» **Exercise materials**:
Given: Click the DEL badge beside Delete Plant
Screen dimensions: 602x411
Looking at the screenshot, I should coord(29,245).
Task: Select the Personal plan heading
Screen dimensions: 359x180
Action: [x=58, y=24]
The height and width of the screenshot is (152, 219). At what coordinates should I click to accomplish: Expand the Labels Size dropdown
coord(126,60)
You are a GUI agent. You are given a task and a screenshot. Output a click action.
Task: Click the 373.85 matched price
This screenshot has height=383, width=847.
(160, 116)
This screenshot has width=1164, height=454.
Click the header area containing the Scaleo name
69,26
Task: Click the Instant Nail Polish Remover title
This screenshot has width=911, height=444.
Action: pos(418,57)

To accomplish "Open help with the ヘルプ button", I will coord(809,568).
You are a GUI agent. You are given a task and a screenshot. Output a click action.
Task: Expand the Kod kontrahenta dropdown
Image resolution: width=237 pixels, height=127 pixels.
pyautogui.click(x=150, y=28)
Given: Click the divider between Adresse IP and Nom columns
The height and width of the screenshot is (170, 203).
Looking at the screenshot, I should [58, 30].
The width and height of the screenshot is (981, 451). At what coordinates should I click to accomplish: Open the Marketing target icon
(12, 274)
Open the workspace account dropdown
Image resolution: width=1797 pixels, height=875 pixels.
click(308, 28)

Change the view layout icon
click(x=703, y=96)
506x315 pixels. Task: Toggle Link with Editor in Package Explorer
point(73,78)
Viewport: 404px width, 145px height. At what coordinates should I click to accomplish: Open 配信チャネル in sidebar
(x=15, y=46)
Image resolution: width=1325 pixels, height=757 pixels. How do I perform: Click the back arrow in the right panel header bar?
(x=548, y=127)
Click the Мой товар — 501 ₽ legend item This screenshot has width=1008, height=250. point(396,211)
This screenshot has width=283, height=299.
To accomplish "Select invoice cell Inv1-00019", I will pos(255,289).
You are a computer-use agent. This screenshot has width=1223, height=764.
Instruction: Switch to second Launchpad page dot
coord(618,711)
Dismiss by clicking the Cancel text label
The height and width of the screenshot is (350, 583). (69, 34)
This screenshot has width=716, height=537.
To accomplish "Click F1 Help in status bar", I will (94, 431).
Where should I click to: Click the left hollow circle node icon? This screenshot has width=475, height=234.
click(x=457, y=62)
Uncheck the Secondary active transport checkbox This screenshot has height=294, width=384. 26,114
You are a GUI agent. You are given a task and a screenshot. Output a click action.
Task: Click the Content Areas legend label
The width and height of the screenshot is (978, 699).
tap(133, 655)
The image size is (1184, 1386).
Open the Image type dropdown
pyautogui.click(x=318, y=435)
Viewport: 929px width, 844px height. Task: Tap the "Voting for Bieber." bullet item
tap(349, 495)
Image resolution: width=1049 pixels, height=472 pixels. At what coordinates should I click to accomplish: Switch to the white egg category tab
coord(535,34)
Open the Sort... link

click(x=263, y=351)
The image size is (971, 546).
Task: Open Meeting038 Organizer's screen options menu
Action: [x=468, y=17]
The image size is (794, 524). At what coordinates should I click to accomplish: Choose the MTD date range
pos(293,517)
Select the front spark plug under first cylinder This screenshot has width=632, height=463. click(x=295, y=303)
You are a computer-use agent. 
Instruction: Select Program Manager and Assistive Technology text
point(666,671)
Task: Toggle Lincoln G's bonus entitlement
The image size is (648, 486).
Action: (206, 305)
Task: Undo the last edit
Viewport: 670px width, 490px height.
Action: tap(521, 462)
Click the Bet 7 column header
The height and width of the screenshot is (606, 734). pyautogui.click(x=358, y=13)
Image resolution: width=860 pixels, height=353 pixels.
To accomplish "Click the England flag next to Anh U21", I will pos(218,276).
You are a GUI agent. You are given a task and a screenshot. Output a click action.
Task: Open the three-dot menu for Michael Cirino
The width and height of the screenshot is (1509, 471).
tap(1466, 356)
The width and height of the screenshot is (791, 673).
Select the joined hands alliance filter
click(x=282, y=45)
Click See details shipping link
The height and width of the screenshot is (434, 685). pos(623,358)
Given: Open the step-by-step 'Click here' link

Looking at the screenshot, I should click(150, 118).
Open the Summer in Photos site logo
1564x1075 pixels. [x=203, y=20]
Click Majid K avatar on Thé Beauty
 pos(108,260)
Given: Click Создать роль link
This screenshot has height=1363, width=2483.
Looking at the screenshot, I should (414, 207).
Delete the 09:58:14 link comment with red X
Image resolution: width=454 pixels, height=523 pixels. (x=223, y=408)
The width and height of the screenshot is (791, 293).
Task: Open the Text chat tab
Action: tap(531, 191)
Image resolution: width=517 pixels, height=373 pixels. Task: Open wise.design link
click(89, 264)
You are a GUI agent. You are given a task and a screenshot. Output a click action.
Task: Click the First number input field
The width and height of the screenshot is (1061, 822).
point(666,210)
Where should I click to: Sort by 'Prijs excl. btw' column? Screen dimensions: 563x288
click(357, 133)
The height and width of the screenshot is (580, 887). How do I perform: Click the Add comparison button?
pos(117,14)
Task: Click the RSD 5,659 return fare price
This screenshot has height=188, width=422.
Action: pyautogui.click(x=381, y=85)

» **Problem requirements**:
Reproduce all of the material above line for line, with no changes.

» **Answer to the task**:
Given: Click the DEL badge beside Delete Plant
Screen dimensions: 602x411
Looking at the screenshot, I should coord(29,245).
Task: Select the Personal plan heading
Screen dimensions: 359x180
Action: [x=58, y=24]
The height and width of the screenshot is (152, 219). At what coordinates should I click to accomplish: Expand the Labels Size dropdown
coord(126,60)
You are a GUI agent. You are given a task and a screenshot. Output a click action.
Task: Click the 373.85 matched price
This screenshot has height=383, width=847.
(160, 116)
This screenshot has width=1164, height=454.
Click the header area containing the Scaleo name
69,26
Task: Click the Instant Nail Polish Remover title
This screenshot has width=911, height=444.
Action: pos(418,57)

To accomplish "Open help with the ヘルプ button", I will coord(809,568).
You are a GUI agent. You are given a task and a screenshot. Output a click action.
Task: Expand the Kod kontrahenta dropdown
Image resolution: width=237 pixels, height=127 pixels.
pyautogui.click(x=150, y=28)
Given: Click the divider between Adresse IP and Nom columns
The height and width of the screenshot is (170, 203).
Looking at the screenshot, I should [58, 30].
The width and height of the screenshot is (981, 451). At what coordinates should I click to accomplish: Open the Marketing target icon
(12, 274)
Open the workspace account dropdown
Image resolution: width=1797 pixels, height=875 pixels.
click(308, 28)

Change the view layout icon
click(x=703, y=96)
506x315 pixels. Task: Toggle Link with Editor in Package Explorer
point(73,78)
Viewport: 404px width, 145px height. At what coordinates should I click to accomplish: Open 配信チャネル in sidebar
(x=15, y=46)
Image resolution: width=1325 pixels, height=757 pixels. How do I perform: Click the back arrow in the right panel header bar?
(x=548, y=127)
Click the Мой товар — 501 ₽ legend item This screenshot has width=1008, height=250. point(396,211)
This screenshot has width=283, height=299.
To accomplish "Select invoice cell Inv1-00019", I will pos(255,289).
You are a computer-use agent. This screenshot has width=1223, height=764.
Instruction: Switch to second Launchpad page dot
coord(618,711)
Dismiss by clicking the Cancel text label
The height and width of the screenshot is (350, 583). (69, 34)
This screenshot has width=716, height=537.
To accomplish "Click F1 Help in status bar", I will (94, 431).
Where should I click to: Click the left hollow circle node icon? This screenshot has width=475, height=234.
click(x=457, y=62)
Uncheck the Secondary active transport checkbox This screenshot has height=294, width=384. 26,114
You are a GUI agent. You are given a task and a screenshot. Output a click action.
Task: Click the Content Areas legend label
The width and height of the screenshot is (978, 699).
tap(133, 655)
The image size is (1184, 1386).
Open the Image type dropdown
pyautogui.click(x=318, y=435)
Viewport: 929px width, 844px height. Task: Tap the "Voting for Bieber." bullet item
tap(349, 495)
Image resolution: width=1049 pixels, height=472 pixels. At what coordinates should I click to accomplish: Switch to the white egg category tab
coord(535,34)
Open the Sort... link

click(x=263, y=351)
The image size is (971, 546).
Task: Open Meeting038 Organizer's screen options menu
Action: [x=468, y=17]
The image size is (794, 524). At what coordinates should I click to accomplish: Choose the MTD date range
pos(293,517)
Select the front spark plug under first cylinder This screenshot has width=632, height=463. click(x=295, y=303)
You are a computer-use agent. 
Instruction: Select Program Manager and Assistive Technology text
point(666,671)
Task: Toggle Lincoln G's bonus entitlement
The image size is (648, 486).
Action: (206, 305)
Task: Undo the last edit
Viewport: 670px width, 490px height.
Action: tap(521, 462)
Click the Bet 7 column header
The height and width of the screenshot is (606, 734). pyautogui.click(x=358, y=13)
Image resolution: width=860 pixels, height=353 pixels.
To accomplish "Click the England flag next to Anh U21", I will pos(218,276).
You are a GUI agent. You are given a task and a screenshot. Output a click action.
Task: Open the three-dot menu for Michael Cirino
The width and height of the screenshot is (1509, 471).
tap(1466, 356)
The width and height of the screenshot is (791, 673).
Select the joined hands alliance filter
click(x=282, y=45)
Click See details shipping link
The height and width of the screenshot is (434, 685). pos(623,358)
Given: Open the step-by-step 'Click here' link

Looking at the screenshot, I should click(150, 118).
Open the Summer in Photos site logo
1564x1075 pixels. [x=203, y=20]
Click Majid K avatar on Thé Beauty
 pos(108,260)
Given: Click Создать роль link
This screenshot has height=1363, width=2483.
Looking at the screenshot, I should (414, 207).
Delete the 09:58:14 link comment with red X
Image resolution: width=454 pixels, height=523 pixels. (x=223, y=408)
The width and height of the screenshot is (791, 293).
Task: Open the Text chat tab
Action: tap(531, 191)
Image resolution: width=517 pixels, height=373 pixels. Task: Open wise.design link
click(89, 264)
You are a GUI agent. You are given a task and a screenshot. Output a click action.
Task: Click the First number input field
The width and height of the screenshot is (1061, 822).
point(666,210)
Where should I click to: Sort by 'Prijs excl. btw' column? Screen dimensions: 563x288
click(357, 133)
The height and width of the screenshot is (580, 887). How do I perform: Click the Add comparison button?
pos(117,14)
Task: Click the RSD 5,659 return fare price
This screenshot has height=188, width=422.
Action: pyautogui.click(x=381, y=85)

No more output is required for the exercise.